Por aquella época salía a cenar de vez en cuando con un grupo de personas. A varios los conocía desde la infancia. Eran esa clase de reuniones en las que sólo se habla de naderías. No se podía conversar sobre literatura porque no interesaba a nadie. Tampoco de cine de autor porque nadie iba a verlo. Mucho menos de exposiciones de fotografía o de arte si no quería parecer un engreído. Pero por encima de todo no se podía hablar de política. El desastre que ahora estamos sufriendo los valencianos con el peligro diario de colapso financiero tras años de despilfarro y corruptelas fue durante una época tema tabú para un sector de la sociedad. Se defendía la idea del desarrollo económico existente con la soberbia del que ha hecho dinero de manera rápida -como fue el caso de los que se saltaban las normas urbanísticas gracias a sus contactos en el Partido Popular- y con la condescendencia de los que pensaban que, por fin, tras unos cuantos años de tener a peligrosos socialistas en las instituciones, la cosas volvían ser como tenían que ser. Es decir, como Dios manda. Las pocas veces que en alguna de esas cenas yo hacía alguna referencia a la situación política de la Comunidad Valenciana era atacado y contestado por la mujer de un conocido con una vehemencia que rayaba la grosería, cerrando así cualquier posibilidad de diálogo constructivo.

Si repasamos ahora el catálogo de casos investigados por la justicia y si tenemos en cuenta los miembros del PP valenciano en la cárcel o a un paso de ella, el resultado es demoledor. Veamos; la trama creada por la visita del Papa -dirigida por Juan Cotino- para desviar dinero público; las facturas de gastos suntuosos de Gerardo Camps; la confesión del constructor Enrique Ortiz admitiendo ante la Audiencia Nacional que financió ilegalmente al Partido Popular; la trama Gürtel en su rama valenciana; los líos del IVAM de Consuelo Císcar que a su vez es la mujer de Rafael Blasco, exconseller que cumple pena de cárcel por corrupción; delito electoral en las campañas de Rita Barberá; el escándalo de desvío de fondos del presupuesto del Palacio de las Artes de Valencia, con Helga Smicht dirigiendo lo que la policía denomina Trama de la Ópera; el caso Taula, que ha dejado empantanado el grupo municipal del Partido Popular del Ayuntamiento de Valencia o el desastre de la Fórmula 1. Y qué podemos decir de Alfonso Rus y sus «dos millones de pelas».

Visto el trampantojo de relaciones personales que se crearon para aprovecharse de las arcas públicas valencianas, la pregunta que cabe hacer es ¿quién dirigía la Comunidad Valenciana mientras las cabezas visibles del PP y del Consell se dedicaban a llamarse unos a otros para recibir o pedir algún regalo, para repartirse dinero o para amañar contratos?
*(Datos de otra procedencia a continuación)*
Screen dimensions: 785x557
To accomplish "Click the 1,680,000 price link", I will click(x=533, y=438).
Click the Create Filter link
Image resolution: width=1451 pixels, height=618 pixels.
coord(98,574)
El último escándalo que hemos conocido ha ocurrido en el Hospital provincial de Castellón. El exgerente, Rafael Arce, encontró en el año 2014 un enorme número de facturas hinchadas o injustificadas que se emitían a determinadas empresas, lo que supuso un desfalco a la sanidad valenciana de 25 millones de euros sólo en este hospital. El exgerente tuvo que cambiar las cerraduras de las puertas que daban acceso al archivo para que no desapareciese nada, meter personalmente las facturas en cajas y llamar a la fiscalía para que viniese a buscarlas. Sólo le faltó conducir personalmente las furgonetas en las que se llevaron la documentación. Mientras hacía todo esto recibió el siguiente mensaje anónimo: «Mucho cuidado con lo que dices».
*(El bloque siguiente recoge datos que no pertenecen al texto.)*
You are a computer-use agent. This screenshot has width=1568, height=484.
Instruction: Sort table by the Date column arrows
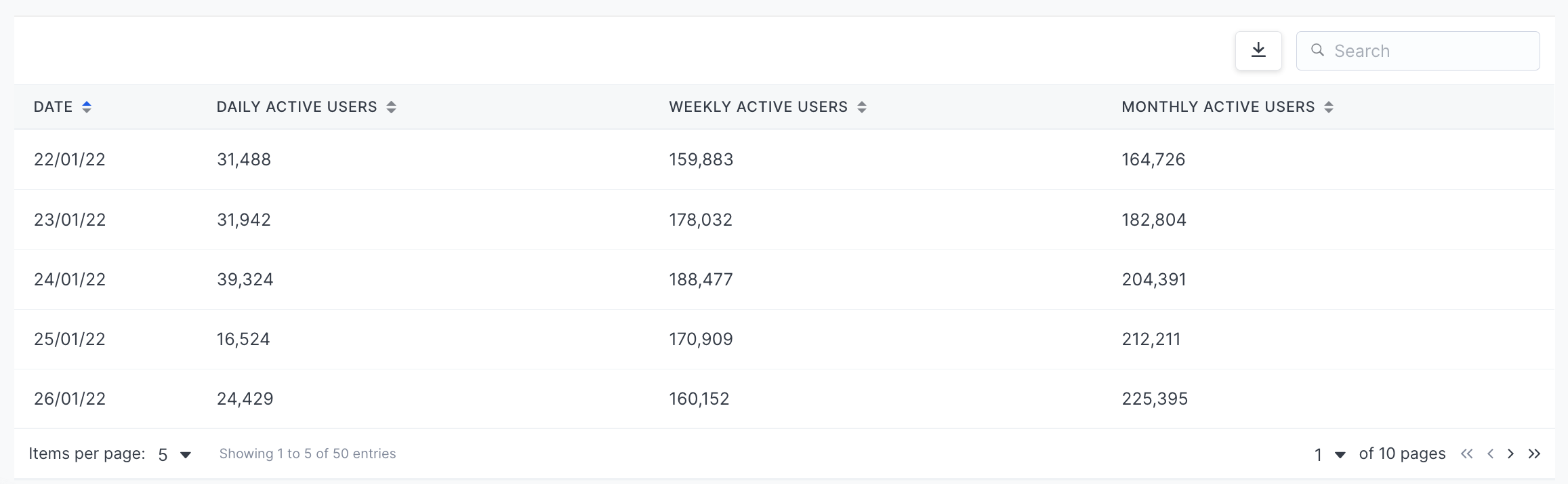point(87,107)
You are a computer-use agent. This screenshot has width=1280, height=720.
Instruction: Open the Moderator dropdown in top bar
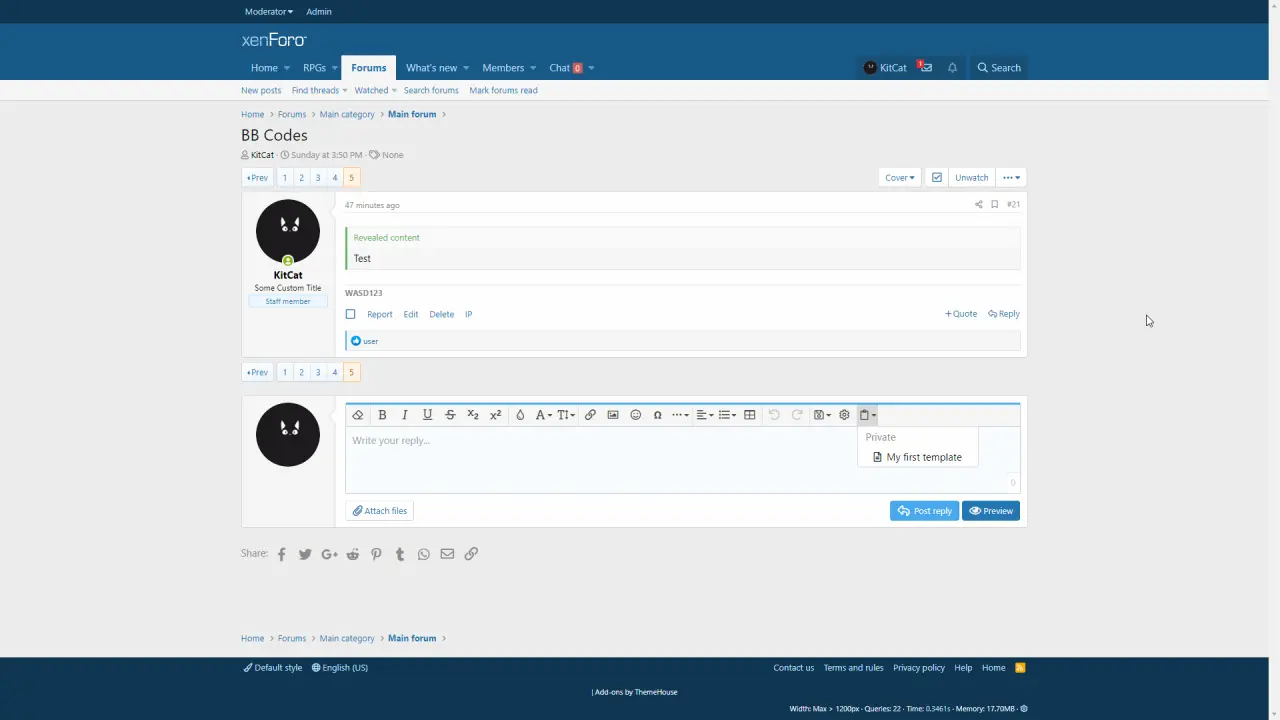268,12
Ya puede la señora Bonig inventarse manifestaciones como la de hace unos días de la escuela concertada (el PP llegó a cerrar 70 aulas en un año) para desviar la atención. Si quiere tener algún día credibilidad política antes tendría que pedir perdón personalmente a cada discapacitado o dependiente que no tuvo la atención adecuada porque sus compañeros se gastaban el dinero público en fiestas, comidas o alquilando coches de lujo cuando no lo robaban a manos llenas.